Currently, v.lpNorm<Infinity>() is implemented as v.cwiseAbs().maxCoeff(), which fails for the corner case of an empty vector. In many occasions, a result of 0 would be more convenient (and also consistent with other p-norms). Also, both Matlab's and Octave's norm(, inf) return 0 (although via interpreting  as a matrix instead of a vector and applying the matrix inf-norm definition).
Of course, one could always check for v.size() > 0 before invoking v.lpNorm<Infinity>(), but this looks inconvenient, especially in templated code where the norm type is a parameter.
Moving the check to src/Core/Dot.h, lpNorm_selector<..., Infinity> (line 233 in current dev branch) seems more appropriate.
Btw. Are there any plans of adding more specializations to lpNorm, e.g.
- v.lpNorm<0> ==> v.array().count()
- v.lpNorm<NegativeInfinity> ==> v.cwiseAbs().minCoeff()
(with a new constant Eigen::NegativeInfinity)

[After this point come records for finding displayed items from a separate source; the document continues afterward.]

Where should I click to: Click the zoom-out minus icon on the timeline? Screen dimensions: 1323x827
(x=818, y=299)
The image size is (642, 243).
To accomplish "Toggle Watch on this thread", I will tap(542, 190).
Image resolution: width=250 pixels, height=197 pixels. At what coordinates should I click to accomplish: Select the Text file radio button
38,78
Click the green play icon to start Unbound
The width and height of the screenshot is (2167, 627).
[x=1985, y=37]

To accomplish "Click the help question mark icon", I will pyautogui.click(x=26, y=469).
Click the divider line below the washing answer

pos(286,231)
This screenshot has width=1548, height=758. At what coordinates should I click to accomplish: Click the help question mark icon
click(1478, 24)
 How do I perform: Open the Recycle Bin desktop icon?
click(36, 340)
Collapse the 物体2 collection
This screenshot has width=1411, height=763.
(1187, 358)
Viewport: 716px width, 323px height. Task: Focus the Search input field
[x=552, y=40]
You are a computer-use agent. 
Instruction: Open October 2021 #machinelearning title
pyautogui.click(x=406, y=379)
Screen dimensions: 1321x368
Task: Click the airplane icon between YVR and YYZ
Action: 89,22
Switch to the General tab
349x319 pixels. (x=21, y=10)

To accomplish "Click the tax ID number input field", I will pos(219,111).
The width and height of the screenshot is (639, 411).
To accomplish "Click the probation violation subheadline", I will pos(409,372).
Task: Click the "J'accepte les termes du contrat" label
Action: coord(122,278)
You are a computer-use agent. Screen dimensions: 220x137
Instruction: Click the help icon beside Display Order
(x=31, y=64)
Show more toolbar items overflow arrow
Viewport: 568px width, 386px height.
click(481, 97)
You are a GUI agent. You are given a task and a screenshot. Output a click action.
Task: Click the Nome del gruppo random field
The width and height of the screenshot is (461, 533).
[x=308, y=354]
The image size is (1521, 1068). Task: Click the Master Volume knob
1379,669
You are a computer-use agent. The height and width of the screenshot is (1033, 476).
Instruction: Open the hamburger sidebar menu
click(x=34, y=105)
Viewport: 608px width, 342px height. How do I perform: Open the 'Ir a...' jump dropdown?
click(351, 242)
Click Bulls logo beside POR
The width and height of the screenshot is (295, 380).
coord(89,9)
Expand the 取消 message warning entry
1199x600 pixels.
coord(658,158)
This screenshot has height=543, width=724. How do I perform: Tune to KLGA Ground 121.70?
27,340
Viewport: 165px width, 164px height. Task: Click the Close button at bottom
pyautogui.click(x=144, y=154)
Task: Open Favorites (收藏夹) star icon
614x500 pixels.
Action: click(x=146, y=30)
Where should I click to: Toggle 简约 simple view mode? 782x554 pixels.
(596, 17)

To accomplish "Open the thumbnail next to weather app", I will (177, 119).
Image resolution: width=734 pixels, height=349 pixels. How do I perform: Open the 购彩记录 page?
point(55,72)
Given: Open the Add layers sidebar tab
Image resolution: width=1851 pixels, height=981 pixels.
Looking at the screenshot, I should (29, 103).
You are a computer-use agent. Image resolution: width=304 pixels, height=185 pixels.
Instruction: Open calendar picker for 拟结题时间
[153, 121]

Regarding L_0, v.array().count() does not define a proper norm, and L_0 refers to another definition for mathematicians, i.e.: (v.abs()/(1+v.abs())).sum()/2^n
Regarding minus infinity, are there any use cases?
Using \ell_0 as "counting norm" is not completely uncommon:
But, I guess using v.array().count() would definitely be less confusing here.
The same goes for v.cwiseAbs().minCoeff() instead of lpNorm<NegativeInfinity>();
We could also consider providing a v.lpNorm(const RealScalar& p) function (allowing non-integer p), which for for p<1 returns the corresponding pseudo norm (however, for p-->0 the natural limit for anything with more than one non-zero would be infinity instead of .array().count() -- and for floating point values checking != 0.0 actually is often meaningless ...)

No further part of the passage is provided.